= Beginning of Section =

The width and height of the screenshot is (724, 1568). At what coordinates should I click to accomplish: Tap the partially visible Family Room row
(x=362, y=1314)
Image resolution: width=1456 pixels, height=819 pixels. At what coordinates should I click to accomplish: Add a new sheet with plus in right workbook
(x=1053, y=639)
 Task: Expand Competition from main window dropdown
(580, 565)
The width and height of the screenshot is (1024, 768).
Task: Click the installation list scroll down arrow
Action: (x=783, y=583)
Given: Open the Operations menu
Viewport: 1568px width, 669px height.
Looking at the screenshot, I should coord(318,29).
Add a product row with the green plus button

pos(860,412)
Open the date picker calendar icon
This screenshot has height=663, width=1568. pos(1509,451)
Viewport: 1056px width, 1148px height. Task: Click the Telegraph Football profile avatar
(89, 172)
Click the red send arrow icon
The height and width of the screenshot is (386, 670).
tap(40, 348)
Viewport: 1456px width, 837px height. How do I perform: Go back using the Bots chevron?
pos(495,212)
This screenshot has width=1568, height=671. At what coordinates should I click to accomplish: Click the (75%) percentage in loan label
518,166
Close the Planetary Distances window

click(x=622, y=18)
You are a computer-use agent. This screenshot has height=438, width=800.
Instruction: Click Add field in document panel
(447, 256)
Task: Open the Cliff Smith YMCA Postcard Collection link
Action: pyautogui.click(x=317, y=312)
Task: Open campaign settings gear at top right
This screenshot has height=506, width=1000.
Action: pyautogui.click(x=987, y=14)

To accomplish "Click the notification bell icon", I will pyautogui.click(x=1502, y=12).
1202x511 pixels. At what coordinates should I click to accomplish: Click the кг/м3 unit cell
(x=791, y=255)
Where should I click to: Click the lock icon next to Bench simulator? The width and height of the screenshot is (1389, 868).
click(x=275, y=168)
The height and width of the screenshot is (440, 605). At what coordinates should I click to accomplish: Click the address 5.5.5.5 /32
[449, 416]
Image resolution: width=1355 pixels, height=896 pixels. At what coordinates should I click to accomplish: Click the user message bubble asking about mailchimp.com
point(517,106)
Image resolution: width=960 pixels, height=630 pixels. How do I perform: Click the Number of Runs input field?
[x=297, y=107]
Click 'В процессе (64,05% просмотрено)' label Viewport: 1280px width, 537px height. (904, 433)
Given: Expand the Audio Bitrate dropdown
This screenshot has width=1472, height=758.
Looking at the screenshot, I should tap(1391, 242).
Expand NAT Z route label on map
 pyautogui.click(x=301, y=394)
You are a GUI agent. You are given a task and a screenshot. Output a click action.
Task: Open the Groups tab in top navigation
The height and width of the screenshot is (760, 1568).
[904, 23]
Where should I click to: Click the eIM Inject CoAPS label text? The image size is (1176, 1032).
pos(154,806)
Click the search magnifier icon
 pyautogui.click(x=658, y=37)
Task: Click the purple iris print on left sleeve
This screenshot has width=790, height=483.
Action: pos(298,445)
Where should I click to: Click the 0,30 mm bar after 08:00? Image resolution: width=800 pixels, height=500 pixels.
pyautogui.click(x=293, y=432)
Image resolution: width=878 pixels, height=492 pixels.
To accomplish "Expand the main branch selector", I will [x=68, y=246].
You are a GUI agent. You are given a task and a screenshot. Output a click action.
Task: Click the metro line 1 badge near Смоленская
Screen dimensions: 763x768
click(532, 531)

= End of Section =

> [Goal of the exercise]: Reproduce each line of the material above precisely.

> [Exercise solution]:
The width and height of the screenshot is (724, 1568). At what coordinates should I click to accomplish: Tap the partially visible Family Room row
(x=362, y=1314)
Image resolution: width=1456 pixels, height=819 pixels. At what coordinates should I click to accomplish: Add a new sheet with plus in right workbook
(x=1053, y=639)
 Task: Expand Competition from main window dropdown
(580, 565)
The width and height of the screenshot is (1024, 768).
Task: Click the installation list scroll down arrow
Action: (x=783, y=583)
Given: Open the Operations menu
Viewport: 1568px width, 669px height.
Looking at the screenshot, I should coord(318,29).
Add a product row with the green plus button

pos(860,412)
Open the date picker calendar icon
This screenshot has height=663, width=1568. pos(1509,451)
Viewport: 1056px width, 1148px height. Task: Click the Telegraph Football profile avatar
(89, 172)
Click the red send arrow icon
The height and width of the screenshot is (386, 670).
tap(40, 348)
Viewport: 1456px width, 837px height. How do I perform: Go back using the Bots chevron?
pos(495,212)
This screenshot has width=1568, height=671. At what coordinates should I click to accomplish: Click the (75%) percentage in loan label
518,166
Close the Planetary Distances window

click(x=622, y=18)
You are a computer-use agent. This screenshot has height=438, width=800.
Instruction: Click Add field in document panel
(447, 256)
Task: Open the Cliff Smith YMCA Postcard Collection link
Action: pyautogui.click(x=317, y=312)
Task: Open campaign settings gear at top right
This screenshot has height=506, width=1000.
Action: pyautogui.click(x=987, y=14)

To accomplish "Click the notification bell icon", I will pyautogui.click(x=1502, y=12).
1202x511 pixels. At what coordinates should I click to accomplish: Click the кг/м3 unit cell
(x=791, y=255)
Where should I click to: Click the lock icon next to Bench simulator? The width and height of the screenshot is (1389, 868).
click(x=275, y=168)
The height and width of the screenshot is (440, 605). At what coordinates should I click to accomplish: Click the address 5.5.5.5 /32
[449, 416]
Image resolution: width=1355 pixels, height=896 pixels. At what coordinates should I click to accomplish: Click the user message bubble asking about mailchimp.com
point(517,106)
Image resolution: width=960 pixels, height=630 pixels. How do I perform: Click the Number of Runs input field?
[x=297, y=107]
Click 'В процессе (64,05% просмотрено)' label Viewport: 1280px width, 537px height. (904, 433)
Given: Expand the Audio Bitrate dropdown
This screenshot has width=1472, height=758.
Looking at the screenshot, I should tap(1391, 242).
Expand NAT Z route label on map
 pyautogui.click(x=301, y=394)
You are a GUI agent. You are given a task and a screenshot. Output a click action.
Task: Open the Groups tab in top navigation
The height and width of the screenshot is (760, 1568).
[904, 23]
Where should I click to: Click the eIM Inject CoAPS label text? The image size is (1176, 1032).
pos(154,806)
Click the search magnifier icon
 pyautogui.click(x=658, y=37)
Task: Click the purple iris print on left sleeve
This screenshot has width=790, height=483.
Action: pos(298,445)
Where should I click to: Click the 0,30 mm bar after 08:00? Image resolution: width=800 pixels, height=500 pixels.
pyautogui.click(x=293, y=432)
Image resolution: width=878 pixels, height=492 pixels.
To accomplish "Expand the main branch selector", I will [x=68, y=246].
You are a GUI agent. You are given a task and a screenshot. Output a click action.
Task: Click the metro line 1 badge near Смоленская
Screen dimensions: 763x768
click(532, 531)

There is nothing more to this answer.